There are two disc brake pads on each front wheel assembly on your vehicle. They are pushed against the disc by the hydraulic pressure in the brake disc calipers. The caliper evenly squeezes the pads against the rotors so the friction can be created. As the Land Rover disc brake pads wear from being used, they slowly lose the composite material. As this occurs, the piston in the brake caliper moves out so the pads can remain next to the disc and properly function in their task of created the stopping power the driver of the Land Rover requires.

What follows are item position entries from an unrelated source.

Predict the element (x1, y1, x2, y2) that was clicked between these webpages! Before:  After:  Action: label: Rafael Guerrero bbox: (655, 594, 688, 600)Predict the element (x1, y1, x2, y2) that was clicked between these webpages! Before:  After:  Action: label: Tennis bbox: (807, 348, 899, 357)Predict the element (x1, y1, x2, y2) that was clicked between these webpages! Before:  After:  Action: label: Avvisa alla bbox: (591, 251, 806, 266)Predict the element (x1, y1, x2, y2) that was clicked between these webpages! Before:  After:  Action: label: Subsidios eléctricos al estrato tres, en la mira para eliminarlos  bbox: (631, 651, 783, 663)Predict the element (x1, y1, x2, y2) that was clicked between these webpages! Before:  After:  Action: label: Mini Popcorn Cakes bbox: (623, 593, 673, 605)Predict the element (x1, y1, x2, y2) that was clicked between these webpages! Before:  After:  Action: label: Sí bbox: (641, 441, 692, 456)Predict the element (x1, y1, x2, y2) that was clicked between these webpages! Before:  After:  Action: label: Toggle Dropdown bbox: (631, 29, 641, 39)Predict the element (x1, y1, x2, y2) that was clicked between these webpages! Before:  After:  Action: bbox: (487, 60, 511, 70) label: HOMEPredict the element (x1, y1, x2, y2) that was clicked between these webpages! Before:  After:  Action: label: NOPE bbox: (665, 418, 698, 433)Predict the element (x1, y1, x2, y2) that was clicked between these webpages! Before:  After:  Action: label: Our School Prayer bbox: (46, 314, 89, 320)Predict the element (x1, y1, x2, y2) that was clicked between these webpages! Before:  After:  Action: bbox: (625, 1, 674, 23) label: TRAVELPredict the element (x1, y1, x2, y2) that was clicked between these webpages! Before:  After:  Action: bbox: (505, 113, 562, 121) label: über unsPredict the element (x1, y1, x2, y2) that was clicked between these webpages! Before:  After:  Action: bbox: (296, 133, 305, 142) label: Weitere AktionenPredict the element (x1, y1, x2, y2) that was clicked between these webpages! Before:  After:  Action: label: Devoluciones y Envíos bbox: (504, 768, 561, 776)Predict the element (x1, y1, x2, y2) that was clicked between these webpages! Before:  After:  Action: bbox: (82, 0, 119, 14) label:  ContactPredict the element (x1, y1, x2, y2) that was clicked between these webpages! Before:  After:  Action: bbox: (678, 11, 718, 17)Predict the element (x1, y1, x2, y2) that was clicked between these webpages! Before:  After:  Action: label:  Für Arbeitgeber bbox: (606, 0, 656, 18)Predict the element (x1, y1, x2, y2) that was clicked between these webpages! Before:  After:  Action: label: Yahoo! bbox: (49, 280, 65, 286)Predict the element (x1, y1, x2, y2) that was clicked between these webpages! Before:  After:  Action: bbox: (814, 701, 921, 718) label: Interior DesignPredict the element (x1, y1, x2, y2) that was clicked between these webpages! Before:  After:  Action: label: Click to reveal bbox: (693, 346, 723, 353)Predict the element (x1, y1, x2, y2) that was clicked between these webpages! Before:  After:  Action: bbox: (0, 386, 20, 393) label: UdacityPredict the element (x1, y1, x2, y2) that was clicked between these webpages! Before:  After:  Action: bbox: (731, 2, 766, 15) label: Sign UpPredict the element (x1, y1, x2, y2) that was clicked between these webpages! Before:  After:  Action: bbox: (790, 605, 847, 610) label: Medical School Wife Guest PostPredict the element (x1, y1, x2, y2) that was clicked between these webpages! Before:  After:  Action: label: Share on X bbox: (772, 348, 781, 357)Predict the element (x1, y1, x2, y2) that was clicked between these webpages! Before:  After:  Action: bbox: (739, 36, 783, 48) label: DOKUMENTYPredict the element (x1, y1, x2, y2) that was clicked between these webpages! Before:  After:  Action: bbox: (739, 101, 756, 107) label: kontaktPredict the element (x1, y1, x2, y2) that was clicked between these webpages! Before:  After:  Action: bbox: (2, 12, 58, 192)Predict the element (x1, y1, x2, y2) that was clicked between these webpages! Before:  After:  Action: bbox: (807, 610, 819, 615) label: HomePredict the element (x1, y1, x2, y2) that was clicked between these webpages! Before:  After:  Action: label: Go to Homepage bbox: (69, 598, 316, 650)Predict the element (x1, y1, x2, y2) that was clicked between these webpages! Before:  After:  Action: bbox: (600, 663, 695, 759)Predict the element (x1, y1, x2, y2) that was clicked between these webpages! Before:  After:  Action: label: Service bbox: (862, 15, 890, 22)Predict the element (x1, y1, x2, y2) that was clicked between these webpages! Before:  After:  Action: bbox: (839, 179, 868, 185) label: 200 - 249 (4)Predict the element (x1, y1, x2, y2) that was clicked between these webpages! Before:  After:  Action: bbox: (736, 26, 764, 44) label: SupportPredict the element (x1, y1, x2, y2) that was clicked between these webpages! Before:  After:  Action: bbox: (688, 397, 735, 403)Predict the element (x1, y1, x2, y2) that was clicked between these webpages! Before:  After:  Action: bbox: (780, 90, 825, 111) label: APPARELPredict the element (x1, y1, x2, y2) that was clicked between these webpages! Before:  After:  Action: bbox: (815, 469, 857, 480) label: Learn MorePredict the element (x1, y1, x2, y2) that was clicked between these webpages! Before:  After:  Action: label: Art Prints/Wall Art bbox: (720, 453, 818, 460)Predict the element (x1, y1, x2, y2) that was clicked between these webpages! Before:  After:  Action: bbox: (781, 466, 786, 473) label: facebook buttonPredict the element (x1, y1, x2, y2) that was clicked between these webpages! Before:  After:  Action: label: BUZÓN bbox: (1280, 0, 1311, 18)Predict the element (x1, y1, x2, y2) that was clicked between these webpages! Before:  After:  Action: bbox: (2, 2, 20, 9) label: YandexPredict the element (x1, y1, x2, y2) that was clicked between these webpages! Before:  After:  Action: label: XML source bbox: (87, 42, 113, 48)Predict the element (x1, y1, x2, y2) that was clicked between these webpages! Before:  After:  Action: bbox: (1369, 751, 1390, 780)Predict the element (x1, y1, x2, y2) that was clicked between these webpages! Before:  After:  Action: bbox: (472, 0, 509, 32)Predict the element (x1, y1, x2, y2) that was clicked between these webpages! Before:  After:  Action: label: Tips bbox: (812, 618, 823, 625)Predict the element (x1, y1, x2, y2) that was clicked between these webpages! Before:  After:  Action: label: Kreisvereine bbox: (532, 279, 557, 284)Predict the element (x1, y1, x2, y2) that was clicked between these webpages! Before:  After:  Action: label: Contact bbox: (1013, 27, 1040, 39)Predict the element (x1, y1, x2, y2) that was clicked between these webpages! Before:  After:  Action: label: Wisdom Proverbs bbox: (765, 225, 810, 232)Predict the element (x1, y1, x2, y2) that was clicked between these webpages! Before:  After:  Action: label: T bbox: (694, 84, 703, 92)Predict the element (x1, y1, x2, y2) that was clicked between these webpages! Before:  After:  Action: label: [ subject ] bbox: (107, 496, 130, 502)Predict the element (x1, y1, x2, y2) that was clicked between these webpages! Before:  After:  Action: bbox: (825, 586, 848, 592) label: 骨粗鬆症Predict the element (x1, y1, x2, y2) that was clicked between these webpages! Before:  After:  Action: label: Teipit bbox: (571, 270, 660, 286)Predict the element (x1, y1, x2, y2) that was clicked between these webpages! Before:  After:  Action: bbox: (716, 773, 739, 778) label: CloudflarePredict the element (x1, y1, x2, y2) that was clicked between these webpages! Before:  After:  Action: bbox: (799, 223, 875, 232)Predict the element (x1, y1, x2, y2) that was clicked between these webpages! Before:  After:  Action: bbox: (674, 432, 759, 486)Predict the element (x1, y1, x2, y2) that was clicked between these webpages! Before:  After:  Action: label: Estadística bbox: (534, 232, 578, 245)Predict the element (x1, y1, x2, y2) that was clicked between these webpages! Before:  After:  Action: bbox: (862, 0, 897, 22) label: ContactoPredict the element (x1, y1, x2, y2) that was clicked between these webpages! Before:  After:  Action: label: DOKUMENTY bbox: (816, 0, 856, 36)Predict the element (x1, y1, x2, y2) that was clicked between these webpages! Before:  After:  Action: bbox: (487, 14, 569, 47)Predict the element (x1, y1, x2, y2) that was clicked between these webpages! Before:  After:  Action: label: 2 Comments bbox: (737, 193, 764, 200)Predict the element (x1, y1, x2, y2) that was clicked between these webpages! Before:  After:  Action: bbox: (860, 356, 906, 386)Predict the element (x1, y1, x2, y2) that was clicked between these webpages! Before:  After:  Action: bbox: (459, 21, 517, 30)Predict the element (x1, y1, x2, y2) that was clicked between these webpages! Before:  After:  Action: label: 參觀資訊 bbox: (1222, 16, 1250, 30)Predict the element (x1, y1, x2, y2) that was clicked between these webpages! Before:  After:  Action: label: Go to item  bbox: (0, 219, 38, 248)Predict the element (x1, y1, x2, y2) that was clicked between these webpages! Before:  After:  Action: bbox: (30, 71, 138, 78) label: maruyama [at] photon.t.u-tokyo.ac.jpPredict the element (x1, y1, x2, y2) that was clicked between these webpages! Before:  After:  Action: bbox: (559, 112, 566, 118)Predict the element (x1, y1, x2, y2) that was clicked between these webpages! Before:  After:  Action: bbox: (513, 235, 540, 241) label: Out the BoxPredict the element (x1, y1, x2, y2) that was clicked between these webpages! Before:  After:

Because of the loss of material on the disc brake pads, the hydraulic fluid that was in the reservoir in the brake master cylinder is transferred to the caliper. This is why the fluid level in the master cylinder goes down. The larger rear reservoir is the one that supplies the front brake assemblies with hydraulic fluid. This is one of the methods an owner of a Land Rover can use to determine the amount of padding material that is left on their front dice brake pads. When logic suggests that more brake hydraulic fluid should be added to the master cylinder's reservoir, there is very little composite material left on the pads and a brake job should be performed on the vehicle. If this is not done then the solid metal backing plate the pads are mounted too will come in contact with the disc damaging both of them.